══ Listed entries ══

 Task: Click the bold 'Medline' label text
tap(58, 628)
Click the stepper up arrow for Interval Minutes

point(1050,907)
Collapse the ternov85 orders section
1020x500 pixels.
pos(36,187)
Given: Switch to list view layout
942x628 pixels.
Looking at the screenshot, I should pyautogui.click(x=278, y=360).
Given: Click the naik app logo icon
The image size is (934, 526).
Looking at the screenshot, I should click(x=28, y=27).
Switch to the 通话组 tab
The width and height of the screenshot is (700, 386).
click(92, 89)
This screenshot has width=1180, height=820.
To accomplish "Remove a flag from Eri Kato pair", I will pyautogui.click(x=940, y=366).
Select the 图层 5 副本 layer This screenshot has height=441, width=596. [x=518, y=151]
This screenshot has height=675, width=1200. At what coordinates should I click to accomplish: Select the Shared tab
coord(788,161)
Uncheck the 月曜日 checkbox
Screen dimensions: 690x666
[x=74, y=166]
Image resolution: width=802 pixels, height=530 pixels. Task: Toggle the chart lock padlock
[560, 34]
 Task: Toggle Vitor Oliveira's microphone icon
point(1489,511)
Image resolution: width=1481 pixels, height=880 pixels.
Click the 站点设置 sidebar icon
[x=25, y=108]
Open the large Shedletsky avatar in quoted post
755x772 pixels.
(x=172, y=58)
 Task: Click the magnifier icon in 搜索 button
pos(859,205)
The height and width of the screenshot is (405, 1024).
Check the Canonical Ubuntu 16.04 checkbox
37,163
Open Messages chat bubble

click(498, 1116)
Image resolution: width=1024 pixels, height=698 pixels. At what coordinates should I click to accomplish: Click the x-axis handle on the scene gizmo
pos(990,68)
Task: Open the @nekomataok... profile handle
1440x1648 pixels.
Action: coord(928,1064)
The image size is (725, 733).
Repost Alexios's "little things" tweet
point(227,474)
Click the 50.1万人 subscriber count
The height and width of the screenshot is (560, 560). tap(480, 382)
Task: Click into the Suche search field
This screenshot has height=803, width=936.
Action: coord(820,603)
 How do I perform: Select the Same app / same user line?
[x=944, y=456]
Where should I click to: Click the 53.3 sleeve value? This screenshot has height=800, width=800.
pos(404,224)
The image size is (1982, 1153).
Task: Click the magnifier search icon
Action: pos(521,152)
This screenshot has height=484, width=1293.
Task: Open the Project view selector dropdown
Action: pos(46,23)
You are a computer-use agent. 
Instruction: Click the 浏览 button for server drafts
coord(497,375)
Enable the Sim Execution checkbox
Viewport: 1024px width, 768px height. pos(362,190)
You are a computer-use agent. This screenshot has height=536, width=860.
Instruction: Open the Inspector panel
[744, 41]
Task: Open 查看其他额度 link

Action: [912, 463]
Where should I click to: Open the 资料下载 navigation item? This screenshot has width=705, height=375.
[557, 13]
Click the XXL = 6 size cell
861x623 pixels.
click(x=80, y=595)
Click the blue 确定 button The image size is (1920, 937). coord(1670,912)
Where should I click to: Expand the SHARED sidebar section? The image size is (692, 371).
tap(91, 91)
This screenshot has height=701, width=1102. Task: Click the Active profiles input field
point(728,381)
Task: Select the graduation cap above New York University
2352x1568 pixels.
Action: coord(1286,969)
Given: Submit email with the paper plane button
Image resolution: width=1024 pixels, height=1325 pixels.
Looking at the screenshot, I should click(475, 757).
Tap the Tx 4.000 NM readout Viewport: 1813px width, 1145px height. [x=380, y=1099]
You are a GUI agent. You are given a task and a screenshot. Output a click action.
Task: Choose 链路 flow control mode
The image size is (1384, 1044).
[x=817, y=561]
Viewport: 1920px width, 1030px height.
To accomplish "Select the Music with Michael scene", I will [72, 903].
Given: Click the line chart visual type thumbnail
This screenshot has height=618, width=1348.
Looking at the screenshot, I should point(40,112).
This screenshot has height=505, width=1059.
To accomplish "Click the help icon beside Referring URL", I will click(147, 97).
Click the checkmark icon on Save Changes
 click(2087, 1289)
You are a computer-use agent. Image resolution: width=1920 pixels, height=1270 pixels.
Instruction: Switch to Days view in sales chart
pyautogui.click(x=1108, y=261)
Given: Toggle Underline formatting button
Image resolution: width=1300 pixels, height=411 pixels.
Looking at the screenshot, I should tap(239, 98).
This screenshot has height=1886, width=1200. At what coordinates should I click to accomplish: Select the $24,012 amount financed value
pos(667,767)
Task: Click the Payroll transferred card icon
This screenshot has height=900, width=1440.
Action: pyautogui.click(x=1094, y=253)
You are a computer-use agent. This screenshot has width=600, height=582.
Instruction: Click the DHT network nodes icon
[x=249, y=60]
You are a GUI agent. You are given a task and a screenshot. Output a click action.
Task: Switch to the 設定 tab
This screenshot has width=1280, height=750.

═══

If a line above contains the word "with", it counts; state how many lines count, and nothing more.

2